**Required work:** Lines with the string "branch" in the data below: report how many there are, and write nothing but the number.

**Collected data entries:**

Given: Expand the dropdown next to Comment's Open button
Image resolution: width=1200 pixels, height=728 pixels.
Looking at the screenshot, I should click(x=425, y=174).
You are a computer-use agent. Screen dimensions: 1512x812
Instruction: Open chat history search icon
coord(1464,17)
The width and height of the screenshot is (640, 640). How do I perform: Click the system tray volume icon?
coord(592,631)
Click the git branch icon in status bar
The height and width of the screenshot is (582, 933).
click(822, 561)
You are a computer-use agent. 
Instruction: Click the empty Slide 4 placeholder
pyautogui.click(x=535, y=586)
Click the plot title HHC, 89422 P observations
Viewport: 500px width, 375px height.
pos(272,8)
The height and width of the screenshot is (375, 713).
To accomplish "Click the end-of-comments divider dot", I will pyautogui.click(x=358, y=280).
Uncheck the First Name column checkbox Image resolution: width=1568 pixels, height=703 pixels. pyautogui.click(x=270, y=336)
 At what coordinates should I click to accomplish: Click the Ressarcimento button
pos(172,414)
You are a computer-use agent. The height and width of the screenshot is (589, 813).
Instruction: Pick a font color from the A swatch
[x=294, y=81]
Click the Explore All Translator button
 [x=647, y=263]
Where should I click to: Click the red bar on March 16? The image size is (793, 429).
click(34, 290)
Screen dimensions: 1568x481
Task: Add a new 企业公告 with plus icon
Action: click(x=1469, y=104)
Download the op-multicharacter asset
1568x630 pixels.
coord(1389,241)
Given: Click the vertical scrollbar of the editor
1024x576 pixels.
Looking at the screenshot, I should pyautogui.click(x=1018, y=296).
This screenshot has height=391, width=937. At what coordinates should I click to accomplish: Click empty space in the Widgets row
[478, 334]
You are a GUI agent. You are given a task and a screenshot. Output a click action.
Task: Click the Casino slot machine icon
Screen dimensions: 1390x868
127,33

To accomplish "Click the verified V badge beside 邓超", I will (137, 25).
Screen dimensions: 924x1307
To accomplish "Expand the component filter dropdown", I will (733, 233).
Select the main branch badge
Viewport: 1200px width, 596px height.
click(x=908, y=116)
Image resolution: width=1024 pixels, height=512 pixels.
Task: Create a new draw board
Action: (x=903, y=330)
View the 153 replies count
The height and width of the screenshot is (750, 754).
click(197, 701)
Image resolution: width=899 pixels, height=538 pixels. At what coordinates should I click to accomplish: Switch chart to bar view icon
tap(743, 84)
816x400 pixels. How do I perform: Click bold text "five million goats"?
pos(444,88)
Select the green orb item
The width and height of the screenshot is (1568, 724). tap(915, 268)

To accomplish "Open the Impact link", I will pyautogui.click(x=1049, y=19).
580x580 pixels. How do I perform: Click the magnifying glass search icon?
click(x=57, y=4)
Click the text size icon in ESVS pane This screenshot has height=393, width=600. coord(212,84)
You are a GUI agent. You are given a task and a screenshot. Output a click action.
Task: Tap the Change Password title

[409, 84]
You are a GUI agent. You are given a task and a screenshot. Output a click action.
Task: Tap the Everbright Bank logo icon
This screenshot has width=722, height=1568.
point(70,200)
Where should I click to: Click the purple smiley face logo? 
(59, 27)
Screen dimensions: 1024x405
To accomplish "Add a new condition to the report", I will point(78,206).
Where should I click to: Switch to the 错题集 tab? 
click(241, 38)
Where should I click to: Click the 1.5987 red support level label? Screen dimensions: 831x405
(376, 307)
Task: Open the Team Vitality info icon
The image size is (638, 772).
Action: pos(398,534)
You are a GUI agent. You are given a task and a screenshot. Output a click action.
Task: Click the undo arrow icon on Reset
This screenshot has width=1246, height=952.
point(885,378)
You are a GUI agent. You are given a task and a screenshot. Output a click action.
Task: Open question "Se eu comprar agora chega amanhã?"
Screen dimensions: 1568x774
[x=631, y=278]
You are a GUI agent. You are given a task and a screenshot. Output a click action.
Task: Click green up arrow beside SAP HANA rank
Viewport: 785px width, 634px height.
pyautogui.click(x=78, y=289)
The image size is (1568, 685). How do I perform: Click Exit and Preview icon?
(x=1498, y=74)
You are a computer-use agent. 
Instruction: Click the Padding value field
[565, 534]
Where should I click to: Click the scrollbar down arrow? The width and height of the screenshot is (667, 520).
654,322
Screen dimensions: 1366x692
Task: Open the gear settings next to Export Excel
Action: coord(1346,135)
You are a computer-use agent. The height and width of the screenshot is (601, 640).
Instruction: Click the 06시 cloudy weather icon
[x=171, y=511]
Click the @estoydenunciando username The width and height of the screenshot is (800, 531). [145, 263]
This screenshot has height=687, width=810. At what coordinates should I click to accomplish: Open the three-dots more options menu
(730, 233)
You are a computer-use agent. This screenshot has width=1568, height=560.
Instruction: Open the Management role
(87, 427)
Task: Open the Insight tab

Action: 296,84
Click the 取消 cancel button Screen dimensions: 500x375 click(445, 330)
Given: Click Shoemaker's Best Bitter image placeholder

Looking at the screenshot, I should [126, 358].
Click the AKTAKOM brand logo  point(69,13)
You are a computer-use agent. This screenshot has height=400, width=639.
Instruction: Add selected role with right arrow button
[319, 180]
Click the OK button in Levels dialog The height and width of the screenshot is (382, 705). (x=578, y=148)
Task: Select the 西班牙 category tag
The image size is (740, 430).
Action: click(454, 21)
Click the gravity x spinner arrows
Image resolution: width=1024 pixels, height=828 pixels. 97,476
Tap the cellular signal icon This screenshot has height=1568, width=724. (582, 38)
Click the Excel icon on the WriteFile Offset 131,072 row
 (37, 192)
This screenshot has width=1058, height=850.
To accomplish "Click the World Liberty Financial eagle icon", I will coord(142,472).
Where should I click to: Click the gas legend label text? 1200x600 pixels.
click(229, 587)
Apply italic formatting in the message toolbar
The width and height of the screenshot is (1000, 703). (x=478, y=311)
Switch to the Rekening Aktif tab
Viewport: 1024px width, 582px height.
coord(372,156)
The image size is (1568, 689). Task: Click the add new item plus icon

**Task output:** 2